In the figures, a circuit breaker according to the invention is shown in half-section axial along its axis of revolution A. It includes an envelope, generally cylindrical in shape not shown in the figures, with the interior of which is disposed a first contact 1 which is hollow and which is movable in translation in direction A with a cylindrical cut 2 coaxially surrounding the contact 1. The chamber cut-off 2 forms a blowing volume 3 and a volume of compression 4 separated by a crown 5 coaxial at contact 1, which extends radially from contact 1 and which is integral with it. The blowing volume is closed by a nozzle 6 and communicates with through the crown 5 by a one-way valve 7 with the volume of compression 4 which is closed by a piston 8.

The circuit breaker also includes in the enclosure a second contact 9 in the form of a rod which is inserted into the hollow contact 1 in circuit breaker closing position. This contact 9 is coaxial with the contact 1 and passes through the neck of the nozzle 6 in the closed position of the circuit breaker as shown in Figure 1. Depending on the positioning of the operating mechanism, not shown in the figures, contact 9 or contact 1 is moved in translation in direction A to be inserted in the other contact or be separated from the latter.
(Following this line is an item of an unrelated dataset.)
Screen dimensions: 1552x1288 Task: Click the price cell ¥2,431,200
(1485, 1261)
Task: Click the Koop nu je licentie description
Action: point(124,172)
The movement of the contact 9 is returned in the opposite direction to the contact 1 by a fixed swivel mechanism in the enclosure of the circuit breaker, illustrated by 10 and which can be a rack system or deflection levers so that the two contacts always move in the opposite direction in direction A.

The piston 8 is integral in movement with the contact 9 by in particular through a mechanical telescopic link 11 which extends in direction A and which is formed by a first cylinder 12 extending the rear of the piston 8 and of a second cylinder 13 sliding on the cylinder 12. A peripheral connection (14), which may consist of a third cylinder or connecting rods arranged around the axis A, surrounds the second cylinder 13 and is attached to it as well as to the second contact 9 by known fixing means. This peripheral link (14) advantageously comprises a cylindrical section of insulating material 15. Contact 1 has a bead over part of its length device 16 on which the balls 17 supported in openings 18 formed in the cylinder 12 and coming to engage in an internal peripheral groove 19 of the second cylinder 13 in the gas compression phase, i.e. at the start of opening.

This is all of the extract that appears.